Assignment:
From the entries below, tally the lines with "section" in them and reply with that figure only.

Records supplied:
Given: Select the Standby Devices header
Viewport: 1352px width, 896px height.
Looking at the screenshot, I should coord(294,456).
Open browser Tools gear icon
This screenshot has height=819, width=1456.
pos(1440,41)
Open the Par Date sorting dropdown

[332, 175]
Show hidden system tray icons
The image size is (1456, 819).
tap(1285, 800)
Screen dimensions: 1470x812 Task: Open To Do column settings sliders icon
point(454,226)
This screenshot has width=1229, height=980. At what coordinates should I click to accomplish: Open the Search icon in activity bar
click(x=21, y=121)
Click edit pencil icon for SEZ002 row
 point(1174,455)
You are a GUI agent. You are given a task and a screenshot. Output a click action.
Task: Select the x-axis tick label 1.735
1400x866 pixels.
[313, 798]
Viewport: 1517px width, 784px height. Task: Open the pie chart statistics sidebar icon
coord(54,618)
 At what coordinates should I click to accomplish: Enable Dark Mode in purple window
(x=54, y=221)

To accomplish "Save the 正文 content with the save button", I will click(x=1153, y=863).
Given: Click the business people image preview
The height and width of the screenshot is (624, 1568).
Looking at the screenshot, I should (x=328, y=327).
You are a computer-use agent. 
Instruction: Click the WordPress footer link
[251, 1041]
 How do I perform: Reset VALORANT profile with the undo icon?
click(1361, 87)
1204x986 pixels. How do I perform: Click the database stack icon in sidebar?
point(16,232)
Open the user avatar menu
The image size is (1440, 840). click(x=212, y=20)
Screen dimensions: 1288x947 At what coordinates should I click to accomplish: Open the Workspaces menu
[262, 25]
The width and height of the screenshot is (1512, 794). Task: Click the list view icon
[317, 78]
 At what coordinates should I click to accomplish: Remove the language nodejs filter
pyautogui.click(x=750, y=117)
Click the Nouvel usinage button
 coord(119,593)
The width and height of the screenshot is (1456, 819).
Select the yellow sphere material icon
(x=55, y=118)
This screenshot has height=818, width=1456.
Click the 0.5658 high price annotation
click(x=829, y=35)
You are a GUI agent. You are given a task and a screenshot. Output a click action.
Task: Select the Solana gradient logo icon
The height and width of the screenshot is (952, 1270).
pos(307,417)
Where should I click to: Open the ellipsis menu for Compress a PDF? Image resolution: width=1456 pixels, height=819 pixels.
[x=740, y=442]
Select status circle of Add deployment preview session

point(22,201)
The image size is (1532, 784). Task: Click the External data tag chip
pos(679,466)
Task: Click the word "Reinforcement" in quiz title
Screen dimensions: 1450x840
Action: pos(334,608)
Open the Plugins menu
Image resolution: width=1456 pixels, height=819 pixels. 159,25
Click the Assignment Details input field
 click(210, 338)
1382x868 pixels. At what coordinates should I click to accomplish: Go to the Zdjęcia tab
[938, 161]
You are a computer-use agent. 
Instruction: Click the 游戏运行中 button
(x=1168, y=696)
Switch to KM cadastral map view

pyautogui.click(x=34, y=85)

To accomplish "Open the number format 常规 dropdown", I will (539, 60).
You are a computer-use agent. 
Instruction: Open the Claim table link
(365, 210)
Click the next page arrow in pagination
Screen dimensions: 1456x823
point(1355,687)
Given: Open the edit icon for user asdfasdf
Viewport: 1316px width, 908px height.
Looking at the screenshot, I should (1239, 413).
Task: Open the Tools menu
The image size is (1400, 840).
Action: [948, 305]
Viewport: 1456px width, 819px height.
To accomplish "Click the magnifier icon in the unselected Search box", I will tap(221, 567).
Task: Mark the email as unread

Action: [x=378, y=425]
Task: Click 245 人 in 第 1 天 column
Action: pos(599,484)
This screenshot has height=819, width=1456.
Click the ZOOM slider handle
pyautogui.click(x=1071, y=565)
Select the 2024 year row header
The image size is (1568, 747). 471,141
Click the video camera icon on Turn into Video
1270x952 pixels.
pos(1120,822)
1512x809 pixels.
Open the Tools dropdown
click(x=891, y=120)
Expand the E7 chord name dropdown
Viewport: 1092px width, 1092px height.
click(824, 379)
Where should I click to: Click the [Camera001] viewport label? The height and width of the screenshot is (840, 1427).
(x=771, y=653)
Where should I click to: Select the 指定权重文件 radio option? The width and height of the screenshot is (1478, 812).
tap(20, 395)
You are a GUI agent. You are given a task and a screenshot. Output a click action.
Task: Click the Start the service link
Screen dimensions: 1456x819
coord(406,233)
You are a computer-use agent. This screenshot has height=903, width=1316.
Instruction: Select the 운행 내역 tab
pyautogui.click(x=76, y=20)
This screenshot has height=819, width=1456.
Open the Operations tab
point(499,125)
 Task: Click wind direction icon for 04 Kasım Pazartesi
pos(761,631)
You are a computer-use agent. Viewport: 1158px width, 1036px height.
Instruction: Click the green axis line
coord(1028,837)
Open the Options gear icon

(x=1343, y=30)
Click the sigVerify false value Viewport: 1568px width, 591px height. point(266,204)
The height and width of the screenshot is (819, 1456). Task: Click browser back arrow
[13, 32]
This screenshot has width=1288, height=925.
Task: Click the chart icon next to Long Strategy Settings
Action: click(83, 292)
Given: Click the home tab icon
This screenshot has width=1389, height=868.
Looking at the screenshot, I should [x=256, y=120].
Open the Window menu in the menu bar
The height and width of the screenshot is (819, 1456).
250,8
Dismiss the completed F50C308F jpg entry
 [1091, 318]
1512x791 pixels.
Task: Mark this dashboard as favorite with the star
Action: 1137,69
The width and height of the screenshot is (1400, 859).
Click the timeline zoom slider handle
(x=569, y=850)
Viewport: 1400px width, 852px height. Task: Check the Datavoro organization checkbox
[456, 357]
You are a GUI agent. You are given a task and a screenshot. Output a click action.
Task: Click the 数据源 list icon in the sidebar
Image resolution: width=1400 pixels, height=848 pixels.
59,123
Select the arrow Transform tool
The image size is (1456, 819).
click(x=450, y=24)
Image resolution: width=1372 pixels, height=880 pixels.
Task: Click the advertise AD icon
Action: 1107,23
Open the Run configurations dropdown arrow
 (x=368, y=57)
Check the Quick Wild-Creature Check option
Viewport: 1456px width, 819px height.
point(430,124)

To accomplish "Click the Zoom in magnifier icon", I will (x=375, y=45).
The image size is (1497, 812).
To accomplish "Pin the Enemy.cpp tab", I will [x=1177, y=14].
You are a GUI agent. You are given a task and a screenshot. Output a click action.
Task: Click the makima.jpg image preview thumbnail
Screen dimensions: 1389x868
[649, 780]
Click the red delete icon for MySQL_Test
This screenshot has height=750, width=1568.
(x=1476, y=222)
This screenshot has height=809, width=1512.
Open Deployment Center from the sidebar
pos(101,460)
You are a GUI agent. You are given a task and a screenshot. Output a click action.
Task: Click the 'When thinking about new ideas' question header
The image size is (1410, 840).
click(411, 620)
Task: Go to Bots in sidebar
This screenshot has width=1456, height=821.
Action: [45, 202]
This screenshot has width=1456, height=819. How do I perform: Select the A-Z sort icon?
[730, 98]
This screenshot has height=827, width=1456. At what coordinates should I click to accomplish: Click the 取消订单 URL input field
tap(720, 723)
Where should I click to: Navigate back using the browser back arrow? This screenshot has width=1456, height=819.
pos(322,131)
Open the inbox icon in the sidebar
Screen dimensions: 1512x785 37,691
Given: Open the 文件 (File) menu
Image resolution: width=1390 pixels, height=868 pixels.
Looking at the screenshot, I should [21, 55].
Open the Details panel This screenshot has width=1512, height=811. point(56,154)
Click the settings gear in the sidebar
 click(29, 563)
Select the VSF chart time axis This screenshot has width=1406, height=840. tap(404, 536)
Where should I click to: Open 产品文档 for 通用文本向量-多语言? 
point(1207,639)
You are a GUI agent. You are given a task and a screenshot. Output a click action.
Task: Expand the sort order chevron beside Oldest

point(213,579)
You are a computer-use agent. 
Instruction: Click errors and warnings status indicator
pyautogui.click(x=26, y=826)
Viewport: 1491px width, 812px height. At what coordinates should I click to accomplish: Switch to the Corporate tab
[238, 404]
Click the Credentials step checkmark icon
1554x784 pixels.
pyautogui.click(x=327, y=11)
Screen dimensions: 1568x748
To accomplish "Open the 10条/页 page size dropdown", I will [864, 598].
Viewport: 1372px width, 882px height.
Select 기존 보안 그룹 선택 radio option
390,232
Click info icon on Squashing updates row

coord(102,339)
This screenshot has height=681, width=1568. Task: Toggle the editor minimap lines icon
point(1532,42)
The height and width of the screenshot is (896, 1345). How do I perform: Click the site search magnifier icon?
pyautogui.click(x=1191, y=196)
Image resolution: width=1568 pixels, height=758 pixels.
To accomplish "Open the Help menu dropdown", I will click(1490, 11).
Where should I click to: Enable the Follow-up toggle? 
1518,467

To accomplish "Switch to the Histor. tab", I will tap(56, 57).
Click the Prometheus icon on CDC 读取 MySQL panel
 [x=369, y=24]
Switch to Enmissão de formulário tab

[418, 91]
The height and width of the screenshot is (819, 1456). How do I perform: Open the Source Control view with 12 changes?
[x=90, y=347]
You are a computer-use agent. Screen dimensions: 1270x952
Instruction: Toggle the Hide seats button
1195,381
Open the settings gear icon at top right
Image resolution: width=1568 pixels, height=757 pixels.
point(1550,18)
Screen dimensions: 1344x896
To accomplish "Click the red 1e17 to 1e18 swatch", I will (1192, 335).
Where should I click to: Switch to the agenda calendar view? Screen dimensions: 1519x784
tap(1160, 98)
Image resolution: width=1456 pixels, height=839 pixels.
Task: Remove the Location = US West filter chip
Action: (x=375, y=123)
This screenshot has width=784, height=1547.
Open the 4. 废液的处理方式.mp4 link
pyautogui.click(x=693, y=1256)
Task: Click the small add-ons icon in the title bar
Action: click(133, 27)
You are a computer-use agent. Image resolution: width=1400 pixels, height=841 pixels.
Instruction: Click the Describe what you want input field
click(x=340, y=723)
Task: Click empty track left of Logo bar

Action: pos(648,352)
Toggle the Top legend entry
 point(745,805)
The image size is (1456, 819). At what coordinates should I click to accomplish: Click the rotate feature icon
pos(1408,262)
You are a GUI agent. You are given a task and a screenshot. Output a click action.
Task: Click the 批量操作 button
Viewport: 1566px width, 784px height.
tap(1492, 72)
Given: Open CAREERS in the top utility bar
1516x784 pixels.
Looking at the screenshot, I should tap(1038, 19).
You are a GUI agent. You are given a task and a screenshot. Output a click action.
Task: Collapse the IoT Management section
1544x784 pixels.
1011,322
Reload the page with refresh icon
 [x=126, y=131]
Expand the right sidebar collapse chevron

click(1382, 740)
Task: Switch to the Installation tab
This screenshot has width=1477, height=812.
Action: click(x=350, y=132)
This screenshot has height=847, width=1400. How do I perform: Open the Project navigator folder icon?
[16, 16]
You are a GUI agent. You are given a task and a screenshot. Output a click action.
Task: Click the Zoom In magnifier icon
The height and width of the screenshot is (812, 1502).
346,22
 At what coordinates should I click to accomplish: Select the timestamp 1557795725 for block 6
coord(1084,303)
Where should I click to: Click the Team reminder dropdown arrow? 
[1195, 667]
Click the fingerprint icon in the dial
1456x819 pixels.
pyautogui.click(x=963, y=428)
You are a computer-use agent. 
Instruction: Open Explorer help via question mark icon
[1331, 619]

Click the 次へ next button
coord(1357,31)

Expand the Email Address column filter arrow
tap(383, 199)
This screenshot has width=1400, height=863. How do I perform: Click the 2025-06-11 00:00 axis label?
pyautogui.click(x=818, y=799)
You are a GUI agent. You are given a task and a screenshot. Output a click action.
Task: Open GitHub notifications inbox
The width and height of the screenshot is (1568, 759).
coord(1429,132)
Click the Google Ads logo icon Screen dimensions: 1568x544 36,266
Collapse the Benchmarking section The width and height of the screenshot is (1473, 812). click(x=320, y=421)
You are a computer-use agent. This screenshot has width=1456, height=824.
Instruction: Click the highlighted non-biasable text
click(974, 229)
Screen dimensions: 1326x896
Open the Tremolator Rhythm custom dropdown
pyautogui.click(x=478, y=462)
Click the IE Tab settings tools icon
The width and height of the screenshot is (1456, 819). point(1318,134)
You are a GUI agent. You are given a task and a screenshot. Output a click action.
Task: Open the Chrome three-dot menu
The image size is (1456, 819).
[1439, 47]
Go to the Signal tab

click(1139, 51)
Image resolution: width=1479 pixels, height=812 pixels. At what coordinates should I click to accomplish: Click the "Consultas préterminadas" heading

Answer to this problem:
2